Not a good guy, right? But the important exchange in this scene is when Dmitri says “You should be chasing terrorists in Afghanistan, not me.” And Seagal says self righteously, “I’ve already done that, now I’m over here having fun.” I honestly didn’t see this coming, but this is a bonding moment. Dmitri is ex-Russian Special Forces, he’s got grey hair and looks a little like Brando. They have more in common than they think. Probly both fought similar people in different conflicts in Afghanistan. And they both have problems with Costello, who has a bunch of super model looking gals (some of them fire breathing artists) who cook and smuggle drugs as well as perform assassinations for him. Apparently Costello’s the one who killed Seagal’s partner, now he kills Dmitri’s wife so the American and the Russian form an alliance to take the motherfucker out.
Seagal’s character has a young wife of his own.
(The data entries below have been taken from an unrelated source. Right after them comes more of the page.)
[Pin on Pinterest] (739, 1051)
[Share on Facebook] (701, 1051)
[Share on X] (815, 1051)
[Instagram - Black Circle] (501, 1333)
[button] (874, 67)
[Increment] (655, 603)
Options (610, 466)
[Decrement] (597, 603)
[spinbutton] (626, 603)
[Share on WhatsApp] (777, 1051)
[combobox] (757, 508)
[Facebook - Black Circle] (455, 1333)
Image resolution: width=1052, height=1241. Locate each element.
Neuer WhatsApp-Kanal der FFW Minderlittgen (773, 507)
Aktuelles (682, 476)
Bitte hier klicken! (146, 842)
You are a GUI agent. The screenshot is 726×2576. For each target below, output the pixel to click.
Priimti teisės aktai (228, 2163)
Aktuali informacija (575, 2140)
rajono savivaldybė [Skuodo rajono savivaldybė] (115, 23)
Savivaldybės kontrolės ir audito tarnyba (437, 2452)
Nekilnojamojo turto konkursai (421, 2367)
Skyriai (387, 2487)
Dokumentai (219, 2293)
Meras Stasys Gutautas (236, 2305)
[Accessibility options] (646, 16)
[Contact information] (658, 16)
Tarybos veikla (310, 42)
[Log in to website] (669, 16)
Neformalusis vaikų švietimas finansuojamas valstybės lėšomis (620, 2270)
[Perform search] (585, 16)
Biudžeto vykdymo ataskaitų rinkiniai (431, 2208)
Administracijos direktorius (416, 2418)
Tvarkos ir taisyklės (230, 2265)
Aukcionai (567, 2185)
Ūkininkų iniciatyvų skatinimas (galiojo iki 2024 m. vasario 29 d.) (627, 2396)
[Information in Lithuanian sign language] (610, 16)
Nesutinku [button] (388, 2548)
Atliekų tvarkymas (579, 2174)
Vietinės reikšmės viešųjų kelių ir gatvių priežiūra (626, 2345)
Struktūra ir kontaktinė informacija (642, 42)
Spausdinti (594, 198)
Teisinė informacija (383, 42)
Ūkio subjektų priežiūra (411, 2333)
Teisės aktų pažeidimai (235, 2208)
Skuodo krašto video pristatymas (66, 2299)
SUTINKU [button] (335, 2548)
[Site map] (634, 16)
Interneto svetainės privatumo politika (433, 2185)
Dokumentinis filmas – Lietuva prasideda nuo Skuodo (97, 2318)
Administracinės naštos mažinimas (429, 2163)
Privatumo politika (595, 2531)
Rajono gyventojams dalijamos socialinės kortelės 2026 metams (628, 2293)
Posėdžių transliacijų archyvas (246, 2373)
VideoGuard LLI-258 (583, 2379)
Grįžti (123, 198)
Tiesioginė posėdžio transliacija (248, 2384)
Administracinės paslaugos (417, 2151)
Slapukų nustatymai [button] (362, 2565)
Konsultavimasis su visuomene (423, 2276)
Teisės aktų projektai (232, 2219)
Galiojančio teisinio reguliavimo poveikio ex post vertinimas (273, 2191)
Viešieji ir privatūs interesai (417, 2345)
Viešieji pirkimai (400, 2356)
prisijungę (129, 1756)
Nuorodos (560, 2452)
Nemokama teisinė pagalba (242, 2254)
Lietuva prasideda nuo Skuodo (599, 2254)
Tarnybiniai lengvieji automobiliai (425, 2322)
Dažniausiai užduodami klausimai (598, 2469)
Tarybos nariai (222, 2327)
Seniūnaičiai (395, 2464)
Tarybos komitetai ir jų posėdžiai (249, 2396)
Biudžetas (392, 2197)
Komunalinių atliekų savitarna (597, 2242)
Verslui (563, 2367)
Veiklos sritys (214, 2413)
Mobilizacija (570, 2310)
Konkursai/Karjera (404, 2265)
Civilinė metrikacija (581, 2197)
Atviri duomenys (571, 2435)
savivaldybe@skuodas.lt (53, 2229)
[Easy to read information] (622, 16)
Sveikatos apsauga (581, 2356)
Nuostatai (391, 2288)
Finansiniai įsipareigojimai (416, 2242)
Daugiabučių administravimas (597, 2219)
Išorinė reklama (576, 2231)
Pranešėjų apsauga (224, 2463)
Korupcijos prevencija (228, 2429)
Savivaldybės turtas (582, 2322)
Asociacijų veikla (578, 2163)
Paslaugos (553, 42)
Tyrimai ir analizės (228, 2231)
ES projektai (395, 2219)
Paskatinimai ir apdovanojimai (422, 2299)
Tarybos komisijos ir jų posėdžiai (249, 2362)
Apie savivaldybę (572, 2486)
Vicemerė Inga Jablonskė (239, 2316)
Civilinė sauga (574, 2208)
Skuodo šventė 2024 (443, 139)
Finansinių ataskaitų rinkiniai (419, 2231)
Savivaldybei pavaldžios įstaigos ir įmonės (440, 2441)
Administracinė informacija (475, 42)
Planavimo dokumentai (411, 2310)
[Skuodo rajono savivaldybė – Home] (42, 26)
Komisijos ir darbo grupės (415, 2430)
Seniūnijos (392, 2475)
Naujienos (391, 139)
He’s having trouble at home because she thinks he spends too much time away from home being a supercop. My favorite part of this girl-trouble subplot is when he says sincerely, “I didn’t mean to make a scene last night, I apologize,” and he’s referring to beating up some guys who attacked him in a restaurant.
There are not really the amount of action scenes we used to get in the old days, but there are at least some good parts. A highlight is when Seagal blasts holes in a dotted line on either side of a door so he can kick out a whole section of wall like he’s punching out a perforated coupon. He describes Costello as “not a magician, not a commando, not a soldier, not Jesus, just a fuckin Gypsy,” which is good because he’s able to beat the shit out of him without getting much of a fight back or any walking on water or forgiving people’s sins or pulling scarves out of his sleeves. I’m not sure why the characters in this movie are prejudiced toward Gypsies, by the way. That’s a little odd.
In the end (SPOILER) Seagal goes to meet Dmitri at the chess spot in the park. He tells him he’s sorry for his loss and gives him plane tickets out of the country saying, “This was a small gesture of respect.”
This is one of the things I like about Seagal. Sometimes he wants to impale the bad guy, sometimes he wants to help him escape. He’s always been fascinated with gangsters and lately with the Russian ones. In this movie the cop recognizes a sense of honor in the gangster and respects him for it. It’s a John Woo type theme but it also fits with the Seagalogy, going back to the famous “I need time to change” scene in ON DEADLY GROUND and more recently to STEVEN SEAGAL: LAWMAN where he often feels sorry for the criminals he busts and says he wants to get them help.
I’m not clear why he’s Born To Raise Hell, though. That doesn’t seem like an accurate description of his destiny or behavior. I suppose he could be Liable To Cause a Ruckus, but I wouldn’t go much further than that.
BORN TO RAISE HELL is the directorial debut of Lauro Chartrand, a Seattle-born stuntman, fight coordinator and director of two episodes of Seagal’s upcoming show Southern Justice (or whatever it ends up being called). It has no release date in the U.S., but came out for Region 2 in October.